LOL......Nope and I still use the "twist, break and sniff method" also........Still works just fine for me....No moldy hay and no hay barn fires so I must be doing well with it......We put up about 2,000 square bales and about 50 round bales a year with that method......LOL


----------



## unsquidly (Jul 13, 2021)

David Coles said:


> I have a CK22 HST. I bought it as the weight allowed me tow it without using a breakaway car trailer but one with only overrun brakes. I'm 6'3" around 250 lbs and have added a Bobcat 4 in 1 bucket which is Euro hitch ( the Bobcat is the same but white ) it is a fantastic unit. I Have friend who sold his CK22 for the 35 hp unit as he has 40 acres and it is perfect for the job. My CK22 would not slash uphill with a 5' slasher but was fine with a 4'6" slasher so the 35 hp tractor should be fine with a 6' ? finishing mower. I'd go for the HST unit it makes hooking up different gear to the 3pl very easy particularly if using the pto and gives great control at slow speeds. I would also suggest getting a 3pl quick hitch if you end up with several 3pl items.

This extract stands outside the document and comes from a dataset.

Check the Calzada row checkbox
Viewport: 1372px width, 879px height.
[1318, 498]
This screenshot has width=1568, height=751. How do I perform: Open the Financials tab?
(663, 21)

With the new style telescoping lower 3 point arms, I feel that a 3 point quick hitch is a waste of money......I use about 5 or 6 three point implements on a regular basis with my little tractor and never thought it was that much work to hook and unhook......It makes you have to get off the tractor and give each implement, at least, a quick look over before you use them.....


----------



## ck3510hb (Sep 12, 2016)

unsquidly said:


> LOL......Nope and I still use the "twist, break and sniff method" also........Still works just fine for me....No moldy hay and no hay barn fires so I must be doing well with it......We put up about 2,000 square bales and about 50 round bales a year with that method......LOL


Total so far is 82 rounds at 1100. lbs. 900 squares at 50 lb and mowing today I hope. That appendicitis burst has messed me up. All sold and burs for this last field. Then a second cutting on the alfalfa field. Feels good.


----------



## willy81 (Jan 30, 2020)

*unsquidly wait until you get in your
780's or 80's then tell us about the
quick hitch that you don't need it as
it don't take much to get on and off
the tractor to do the hook ups.

Then again some people just like the
easy way of doing things

willy*


----------



## unsquidly (Jul 13, 2021)

willy81 said:


> *unsquidly wait until you get in your
> 780's or 80's then tell us about the
> quick hitch that you don't need it as
> it don't take much to get on and off
> ...



Willy,
I don't see any way I will live that long so it will not be an issue for me.........I will be very lucky to make it to 70 and probably more like 65 to 67 is my max years.......


----------



## pogobill (Jan 31, 2012)

unsquidly said:


> Willy,
> I don't see any way I will live that long so it will not be an issue for me.........I will be very lucky to make it to 70 and probably more like 65 to 67 is my max years.......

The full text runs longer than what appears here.